Source records:
____________

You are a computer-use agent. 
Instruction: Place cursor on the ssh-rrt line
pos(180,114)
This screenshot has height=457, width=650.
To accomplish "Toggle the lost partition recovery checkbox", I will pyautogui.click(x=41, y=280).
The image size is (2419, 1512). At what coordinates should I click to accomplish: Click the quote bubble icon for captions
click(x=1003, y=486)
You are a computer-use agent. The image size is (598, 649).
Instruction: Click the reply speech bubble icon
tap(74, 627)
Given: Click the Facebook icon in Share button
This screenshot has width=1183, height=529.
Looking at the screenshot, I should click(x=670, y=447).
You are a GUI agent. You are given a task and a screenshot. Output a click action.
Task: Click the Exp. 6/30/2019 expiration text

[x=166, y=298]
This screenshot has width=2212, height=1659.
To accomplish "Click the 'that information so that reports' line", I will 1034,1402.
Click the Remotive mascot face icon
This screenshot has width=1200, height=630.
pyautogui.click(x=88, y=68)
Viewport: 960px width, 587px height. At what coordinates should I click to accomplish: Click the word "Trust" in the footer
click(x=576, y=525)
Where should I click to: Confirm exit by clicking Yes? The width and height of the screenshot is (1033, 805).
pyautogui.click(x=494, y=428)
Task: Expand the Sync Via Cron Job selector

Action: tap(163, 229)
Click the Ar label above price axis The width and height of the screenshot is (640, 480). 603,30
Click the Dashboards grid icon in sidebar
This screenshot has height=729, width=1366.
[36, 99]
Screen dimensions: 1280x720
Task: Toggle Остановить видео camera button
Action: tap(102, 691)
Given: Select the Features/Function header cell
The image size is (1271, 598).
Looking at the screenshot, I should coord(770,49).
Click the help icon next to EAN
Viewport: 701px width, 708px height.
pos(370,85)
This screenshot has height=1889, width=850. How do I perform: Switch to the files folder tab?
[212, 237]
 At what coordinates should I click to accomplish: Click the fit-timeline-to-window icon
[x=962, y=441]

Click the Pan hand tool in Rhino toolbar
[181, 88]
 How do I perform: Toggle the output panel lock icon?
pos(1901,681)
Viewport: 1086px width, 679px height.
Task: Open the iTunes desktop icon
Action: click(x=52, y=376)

____________

What you have to do:
Convert the listing above into a JSON array of strings, one string per line, and omit the blank lines.

Output of the task:
[
  "You are a computer-use agent. ",
  "Instruction: Place cursor on the ssh-rrt line",
  "pos(180,114)",
  "This screenshot has height=457, width=650.",
  "To accomplish \"Toggle the lost partition recovery checkbox\", I will pyautogui.click(x=41, y=280).",
  "The image size is (2419, 1512). At what coordinates should I click to accomplish: Click the quote bubble icon for captions",
  "click(x=1003, y=486)",
  "You are a computer-use agent. The image size is (598, 649).",
  "Instruction: Click the reply speech bubble icon",
  "tap(74, 627)",
  "Given: Click the Facebook icon in Share button",
  "This screenshot has width=1183, height=529.",
  "Looking at the screenshot, I should click(x=670, y=447).",
  "You are a GUI agent. You are given a task and a screenshot. Output a click action.",
  "Task: Click the Exp. 6/30/2019 expiration text",
  "[x=166, y=298]",
  "This screenshot has width=2212, height=1659.",
  "To accomplish \"Click the 'that information so that reports' line\", I will 1034,1402.",
  "Click the Remotive mascot face icon",
  "This screenshot has width=1200, height=630.",
  "pyautogui.click(x=88, y=68)",
  "Viewport: 960px width, 587px height. At what coordinates should I click to accomplish: Click the word \"Trust\" in the footer",
  "click(x=576, y=525)",
  "Where should I click to: Confirm exit by clicking Yes? The width and height of the screenshot is (1033, 805).",
  "pyautogui.click(x=494, y=428)",
  "Task: Expand the Sync Via Cron Job selector",
  "Action: tap(163, 229)",
  "Click the Ar label above price axis The width and height of the screenshot is (640, 480). 603,30",
  "Click the Dashboards grid icon in sidebar",
  "This screenshot has height=729, width=1366.",
  "[36, 99]",
  "Screen dimensions: 1280x720",
  "Task: Toggle Остановить видео camera button",
  "Action: tap(102, 691)",
  "Given: Select the Features/Function header cell",
  "The image size is (1271, 598).",
  "Looking at the screenshot, I should coord(770,49).",
  "Click the help icon next to EAN",
  "Viewport: 701px width, 708px height.",
  "pos(370,85)",
  "This screenshot has height=1889, width=850. How do I perform: Switch to the files folder tab?",
  "[212, 237]",
  " At what coordinates should I click to accomplish: Click the fit-timeline-to-window icon",
  "[x=962, y=441]",
  "Click the Pan hand tool in Rhino toolbar",
  "[181, 88]",
  " How do I perform: Toggle the output panel lock icon?",
  "pos(1901,681)",
  "Viewport: 1086px width, 679px height.",
  "Task: Open the iTunes desktop icon",
  "Action: click(x=52, y=376)"
]